Banten Bergerak Maju, Bank Banten Menguat! Fondasi Regional Champion untuk Ekonomi Tanah Jawara
Jakarta- Perekonomian Banten melaju solid sepanjang 2025 dengan pertumbuhan di atas nasional. Di tengah momentum positif itu, Bank Banten melangkah tegap untuk tampil sebagai regional champion di Tanah Jawara, dengan menunjukkan pertumbuhan yang di atas rata-rata industri, perbaikan tata kelola, serta peran strategis sebagai agen pembangunan daerah yang kian relevan dan berkelanjutan.
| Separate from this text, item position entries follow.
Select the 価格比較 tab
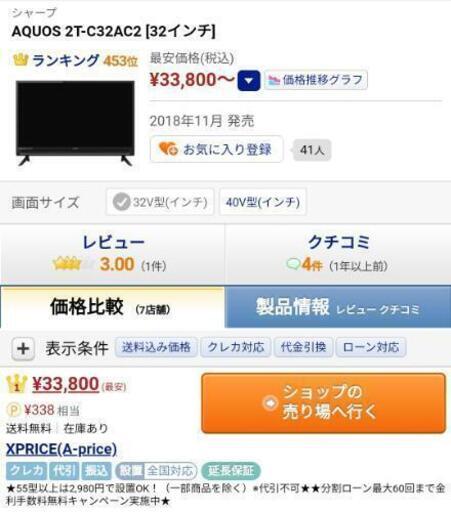The image size is (451, 512). coord(112,307)
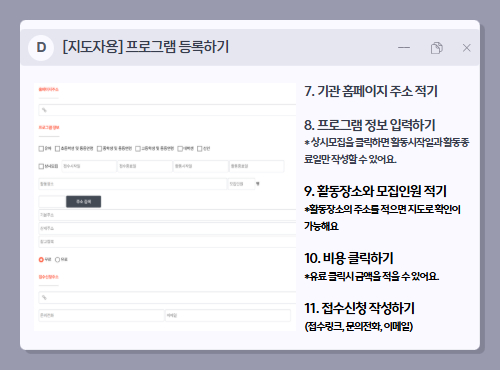Select the 무료 (free) radio button

[x=41, y=259]

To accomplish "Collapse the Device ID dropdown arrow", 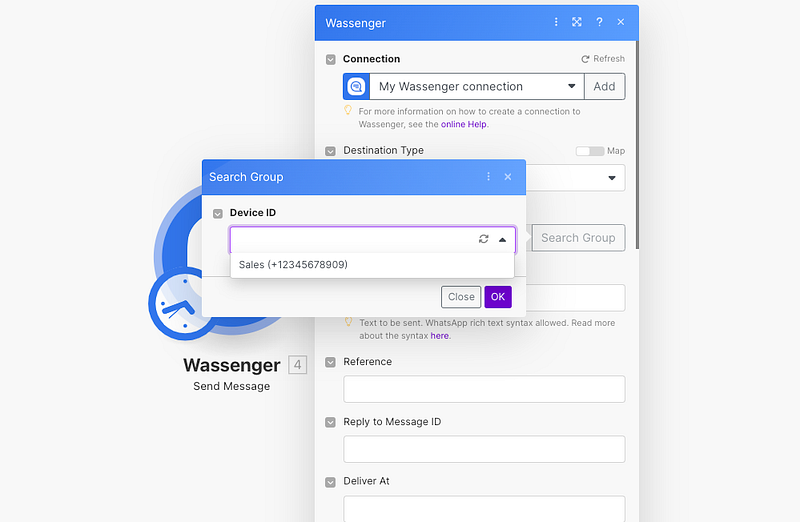I will (502, 239).
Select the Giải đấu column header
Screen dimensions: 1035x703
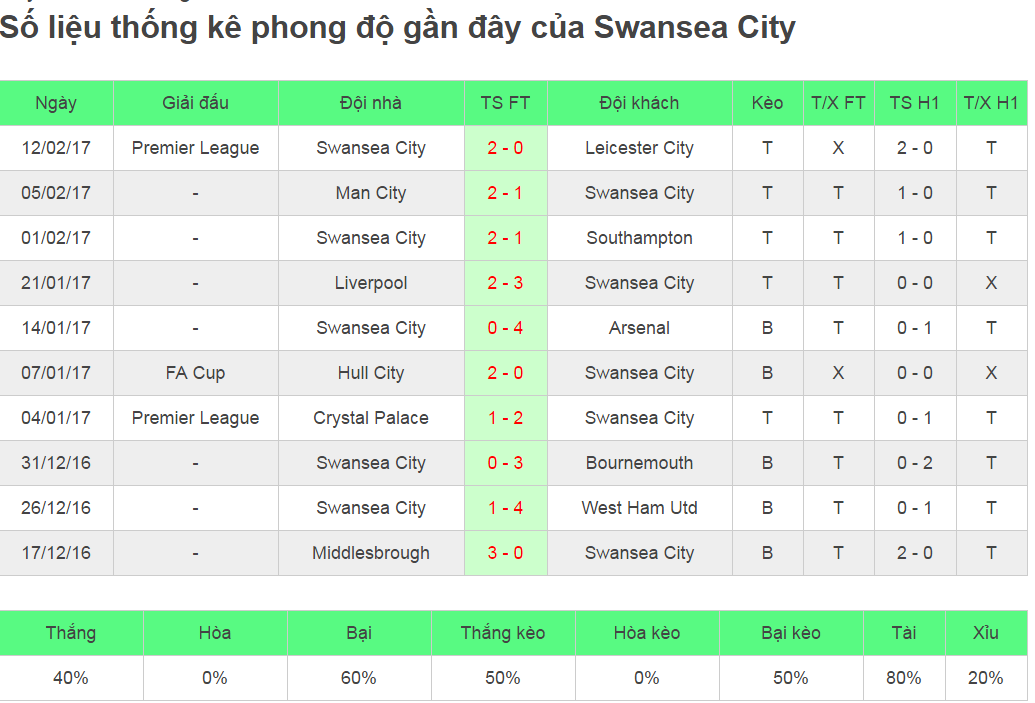[x=195, y=103]
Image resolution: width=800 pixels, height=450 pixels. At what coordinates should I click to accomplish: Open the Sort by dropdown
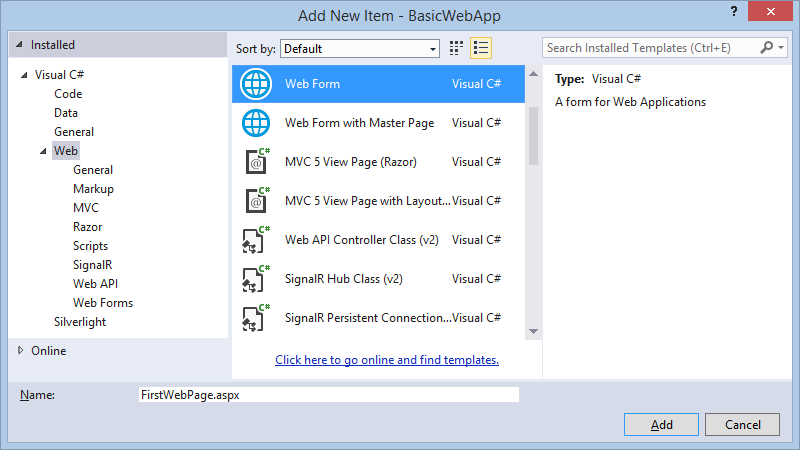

Perekonomian Provinsi Banten terus menunjukkan performa yang solid dan penuh optimisme. Sepanjang 2025, Banten bukan hanya tumbuh di atas ratarata nasional, tapi juga mulai memperlihatkan kualitas pertumbuhan yang semakin matang dan terarah.
Posisi geografis yang strategis, basis industri yang kuat, serta arus investasi yang terus mengalir menjadikan Banten salah satu motor penting perekonomian nasional.
Pada triwulan III-2025, pertumbuhan ekonomi Banten mencapai 5,29% secara tahunan (yoy), melampaui pertumbuhan ekonomi nasional yang sebesar 5,04%.
Capaian ini menegaskan bahwa Banten tidak sekadar ikut arus pemulihan, tapi sudah berada pada jalur ekspansi yang relatif stabil dan berkelanjutan. Dari perspektif economic momentum, Banten sedang berada dalam fase yang menjanjikan.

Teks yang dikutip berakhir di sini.